Pythonで時間遅延(スリープ)を作成する方法:time.sleep()関数の使い方
Pythonプログラムの実行中に、一定の間隔だけ処理を一時停止させたい場面はよくあります。例えば、APIへのリクエスト間隔を空けたり、アニメーションのような演出を行ったりするケースです。このような時間遅延を実現するには、Python標準ライブラリの time モデルに用意されている sleep() 関数を使用します。
time.sleep()関数の基本構文
sleep() 関数は、引数として秒数を受け取り、その時間だけプログラムの実行を停止します。
import time time.sleep(sec)
引数には整数だけでなく、小数(浮動小数点数)も指定できます。例えば time.sleep(0.5) とすれば、0.5秒の一時停止が可能です。
使用例
次の例では、まず現在時刻を表示し、その後 sleep() 関数によって10秒間の遅延を挿入してから、再度現在時刻を表示しています。
import time
print("current time : ", time.ctime())
time.sleep(10)
print("after 10 sec : ", time.ctime())実行結果のイメージ
current time : Mon Jan 15 10:30:00 2024 after 10 sec : Mon Jan 15 10:30:10 2024
出力を見ると、2つの時刻表示の間にちょうど10秒の差があることが確認できます。
補足ポイント
- ブロッキング動作:
sleep()は呼び出したスレッド全体を停止させます。マルチスレッド環境では、他のスレッドは影響を受けずに動作を続けます。 - 正確な精度: 一時停止の実際の時間はOSのスケジューリングの影響を受けるため、指定した秒数よりわずかに長くなる場合があります。

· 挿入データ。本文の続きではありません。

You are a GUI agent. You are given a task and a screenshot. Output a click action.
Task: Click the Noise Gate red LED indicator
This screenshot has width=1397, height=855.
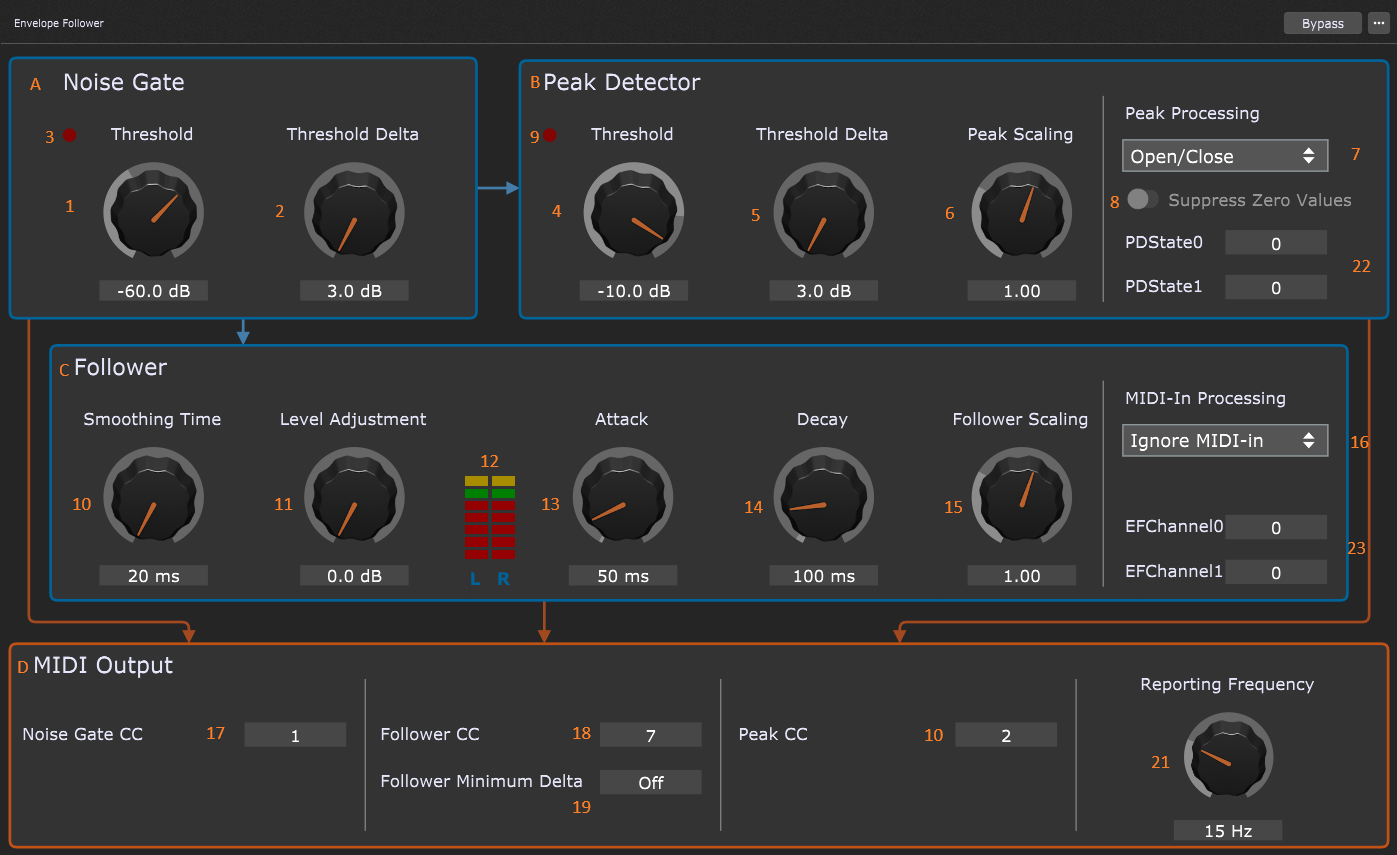(70, 136)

- 割り込み処理: スリープ中にキーボード割り込み(Ctrl+C)が発生すると
KeyboardInterrupt例外が送出されるため、必要に応じて例外処理を組み合わせると安全です。
このように、time.sleep() を使えばPythonで簡単かつ確実に時間遅延を実装できます。ループ内での定期処理や待機処理など、さまざまな場面で活用してみてください。